Per quanto l’occhio sia meraviglioso, ciò che riusciamo a vedere a occhio nudo è solo una piccola parte di ciò che vi è da vedere. Con l’impiego di strumenti ottici — dalle semplici lenti di ingrandimento a telescopi, microscopi, macchine fotografiche speciali, spettroscopi, ecc. — la scienza dell’ottica, come viene chiamato lo studio dei fenomeni luminosi, ha accresciuto notevolmente la conoscenza che abbiamo di noi stessi e del mondo che ci circonda.
Sebbene conosciate alcuni di questi strumenti ottici, sapete come funzionano? Perché, ad esempio, una lente di ingrandimento ingrandisce? Come fa uno strumento a farci entrare nel mondo dei microrganismi e un altro a rendere visibile la vasta distesa dell’universo? L’ottica è da tempo un interessante campo di studio.
L’elemento fondamentale
Avete mai praticato un foro in un pezzo di carta concentrando su di esso i raggi del sole attraverso una lente di ingrandimento sino a farlo bruciare? La lente usata era uno strumento ottico nella forma più semplice. Quel puntolino sulla carta era in effetti un’immagine del sole prodotta dalla lente semplice che avevate in mano. Concentrando tutta l’energia di quei raggi di sole in un unico piccolo punto lo avete riscaldato abbastanza da far prendere fuoco alla carta.
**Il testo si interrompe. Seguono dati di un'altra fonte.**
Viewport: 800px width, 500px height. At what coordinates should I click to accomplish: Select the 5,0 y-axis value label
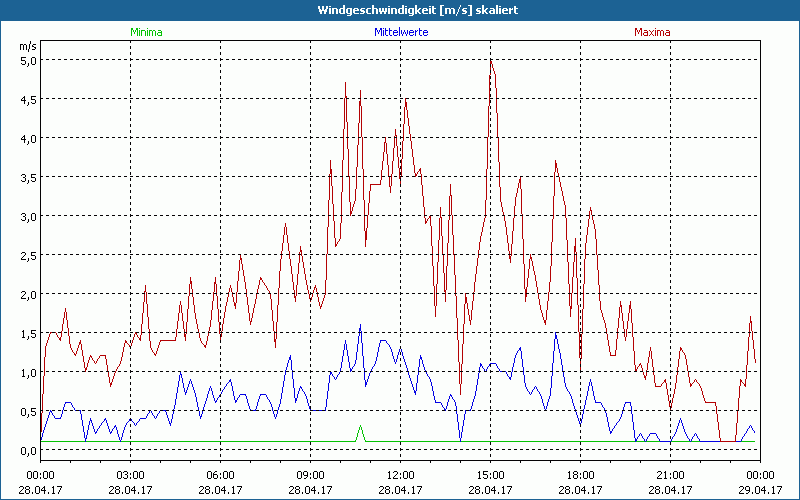tap(28, 60)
Un altro strumento ottico che molti conoscono è l’obiettivo della macchina fotografica, che consiste in un sistema di lenti. Forse sapete che esso serve a far convergere la luce dell’oggetto sulla pellicola, così da formare un’immagine. In sostanza, esso si comporta come una lente: concentra la luce in modo da formare un’immagine di opportuna grandezza e intensità che possa essere osservata o registrata. Ma come fa l’obiettivo a deviare e a far convergere la luce, così da mettere a fuoco l’immagine? La risposta sta in un fenomeno ottico detto rifrazione.
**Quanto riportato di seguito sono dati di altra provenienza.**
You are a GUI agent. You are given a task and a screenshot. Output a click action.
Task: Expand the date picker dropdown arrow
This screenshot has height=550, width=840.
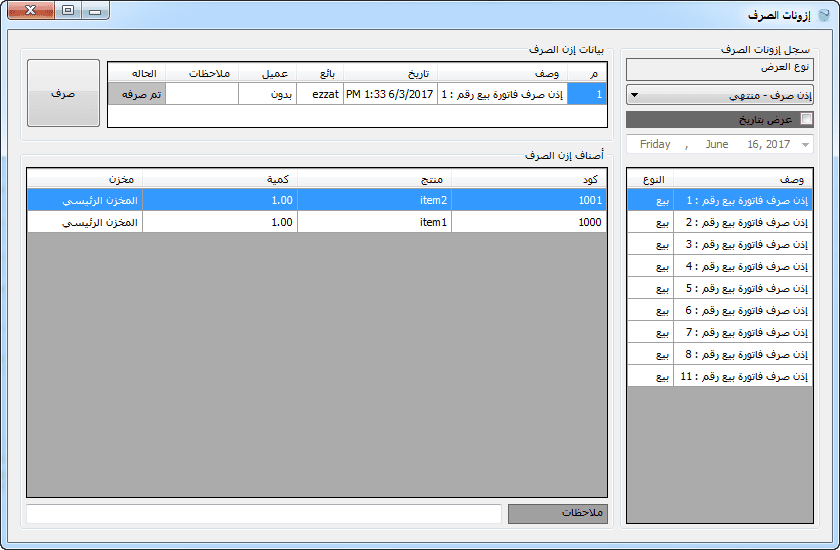click(x=805, y=145)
Se immergete un’asticella nell’acqua, cosa vedete? Non sembra che l’asticella si pieghi nel punto in cui entra nell’acqua? Questo fenomeno, tanto comune quanto curioso, illustra che quando un raggio di luce passa da un mezzo a un altro, ad esempio dall’acqua all’aria, non procede in linea retta; a meno che non incontri perpendicolarmente la superficie di separazione dei due mezzi, subisce una deviazione. Questo fenomeno è ciò che gli scienziati chiamano rifrazione. La misura in cui la luce è rifratta dipende dai mezzi — aria, acqua, olio, vetro, ecc. — e dall’angolo di incidenza, cioè dall’angolo fra il raggio di luce e la perpendicolare alla superficie nel punto di incidenza.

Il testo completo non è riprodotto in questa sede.